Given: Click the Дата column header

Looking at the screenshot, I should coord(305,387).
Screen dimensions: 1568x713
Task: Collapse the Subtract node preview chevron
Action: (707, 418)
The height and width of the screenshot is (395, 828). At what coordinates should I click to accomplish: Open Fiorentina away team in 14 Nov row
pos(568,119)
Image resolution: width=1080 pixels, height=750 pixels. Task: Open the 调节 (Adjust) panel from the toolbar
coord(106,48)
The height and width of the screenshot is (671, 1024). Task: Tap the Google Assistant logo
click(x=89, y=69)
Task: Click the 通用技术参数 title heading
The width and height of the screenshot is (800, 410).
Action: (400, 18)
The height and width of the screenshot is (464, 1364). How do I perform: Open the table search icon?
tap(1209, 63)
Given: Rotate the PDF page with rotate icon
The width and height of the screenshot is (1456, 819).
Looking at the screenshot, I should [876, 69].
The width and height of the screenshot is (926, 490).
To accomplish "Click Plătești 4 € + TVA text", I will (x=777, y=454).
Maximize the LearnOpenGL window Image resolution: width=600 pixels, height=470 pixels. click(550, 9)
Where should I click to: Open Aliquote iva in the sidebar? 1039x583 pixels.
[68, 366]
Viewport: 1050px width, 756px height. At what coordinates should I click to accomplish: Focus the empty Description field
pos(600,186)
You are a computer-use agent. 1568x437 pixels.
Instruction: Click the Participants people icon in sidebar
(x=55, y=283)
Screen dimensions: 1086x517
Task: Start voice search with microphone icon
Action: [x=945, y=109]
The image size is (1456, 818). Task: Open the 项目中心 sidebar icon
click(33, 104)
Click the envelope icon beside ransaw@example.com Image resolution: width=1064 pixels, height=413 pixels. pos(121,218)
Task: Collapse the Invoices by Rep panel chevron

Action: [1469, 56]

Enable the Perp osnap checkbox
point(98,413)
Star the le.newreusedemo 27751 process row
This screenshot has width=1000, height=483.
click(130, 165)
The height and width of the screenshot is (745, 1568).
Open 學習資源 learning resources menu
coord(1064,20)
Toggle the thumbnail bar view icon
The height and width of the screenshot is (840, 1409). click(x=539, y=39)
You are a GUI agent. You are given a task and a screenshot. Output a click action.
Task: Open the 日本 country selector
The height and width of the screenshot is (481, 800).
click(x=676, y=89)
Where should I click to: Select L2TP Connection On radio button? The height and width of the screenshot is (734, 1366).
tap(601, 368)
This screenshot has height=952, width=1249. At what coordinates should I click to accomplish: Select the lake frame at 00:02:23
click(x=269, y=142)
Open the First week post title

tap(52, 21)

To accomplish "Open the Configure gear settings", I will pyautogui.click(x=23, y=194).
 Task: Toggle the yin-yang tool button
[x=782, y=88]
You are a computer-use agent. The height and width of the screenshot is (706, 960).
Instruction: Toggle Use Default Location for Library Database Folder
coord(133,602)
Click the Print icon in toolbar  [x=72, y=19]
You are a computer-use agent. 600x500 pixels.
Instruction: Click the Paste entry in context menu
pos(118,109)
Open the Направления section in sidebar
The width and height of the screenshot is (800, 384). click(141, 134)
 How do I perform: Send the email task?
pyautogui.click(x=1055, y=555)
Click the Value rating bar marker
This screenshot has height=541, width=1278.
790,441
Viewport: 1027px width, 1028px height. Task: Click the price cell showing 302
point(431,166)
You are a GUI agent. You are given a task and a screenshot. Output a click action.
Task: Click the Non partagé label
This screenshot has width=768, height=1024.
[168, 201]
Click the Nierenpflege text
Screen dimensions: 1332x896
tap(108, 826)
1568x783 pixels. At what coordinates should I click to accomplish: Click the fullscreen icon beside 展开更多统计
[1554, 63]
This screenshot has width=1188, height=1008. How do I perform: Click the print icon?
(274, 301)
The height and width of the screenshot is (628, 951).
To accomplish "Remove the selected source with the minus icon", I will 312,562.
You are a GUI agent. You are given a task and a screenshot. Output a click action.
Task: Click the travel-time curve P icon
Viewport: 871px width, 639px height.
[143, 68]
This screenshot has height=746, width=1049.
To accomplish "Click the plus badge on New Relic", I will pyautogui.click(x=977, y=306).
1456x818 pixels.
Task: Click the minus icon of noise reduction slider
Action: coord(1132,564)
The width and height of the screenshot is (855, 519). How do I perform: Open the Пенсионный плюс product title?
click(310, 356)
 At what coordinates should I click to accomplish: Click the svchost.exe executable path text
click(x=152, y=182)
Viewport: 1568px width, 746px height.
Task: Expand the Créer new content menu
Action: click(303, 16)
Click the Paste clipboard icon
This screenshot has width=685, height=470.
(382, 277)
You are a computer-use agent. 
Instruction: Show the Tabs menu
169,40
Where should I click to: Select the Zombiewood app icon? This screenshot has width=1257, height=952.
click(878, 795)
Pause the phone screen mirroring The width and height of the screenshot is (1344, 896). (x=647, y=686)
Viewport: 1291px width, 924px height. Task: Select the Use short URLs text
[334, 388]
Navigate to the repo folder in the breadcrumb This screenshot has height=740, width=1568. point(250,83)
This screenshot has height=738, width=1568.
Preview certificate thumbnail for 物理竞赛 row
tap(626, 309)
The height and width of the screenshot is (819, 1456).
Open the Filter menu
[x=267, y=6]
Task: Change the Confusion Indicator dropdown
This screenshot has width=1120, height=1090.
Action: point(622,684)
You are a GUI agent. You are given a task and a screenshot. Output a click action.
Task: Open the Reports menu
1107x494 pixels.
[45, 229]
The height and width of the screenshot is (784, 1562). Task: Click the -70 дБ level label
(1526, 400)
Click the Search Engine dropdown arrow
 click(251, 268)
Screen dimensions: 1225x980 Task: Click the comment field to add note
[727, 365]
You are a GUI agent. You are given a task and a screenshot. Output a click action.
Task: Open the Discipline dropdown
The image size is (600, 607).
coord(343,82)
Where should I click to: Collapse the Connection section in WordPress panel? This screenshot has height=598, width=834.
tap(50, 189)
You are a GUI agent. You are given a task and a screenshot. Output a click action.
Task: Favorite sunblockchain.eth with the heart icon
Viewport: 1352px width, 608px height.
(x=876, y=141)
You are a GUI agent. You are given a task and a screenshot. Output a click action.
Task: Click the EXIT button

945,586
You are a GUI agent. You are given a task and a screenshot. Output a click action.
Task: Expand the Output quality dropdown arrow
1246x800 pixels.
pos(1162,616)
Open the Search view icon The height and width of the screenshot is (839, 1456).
========================================
Retype the lines of material from the line with "Enable the Perp osnap checkbox" through the line with "coord(1064,20)", both included, and nothing else.

**CORRECT OUTPUT**
Enable the Perp osnap checkbox
point(98,413)
Star the le.newreusedemo 27751 process row
This screenshot has width=1000, height=483.
click(130, 165)
The height and width of the screenshot is (745, 1568).
Open 學習資源 learning resources menu
coord(1064,20)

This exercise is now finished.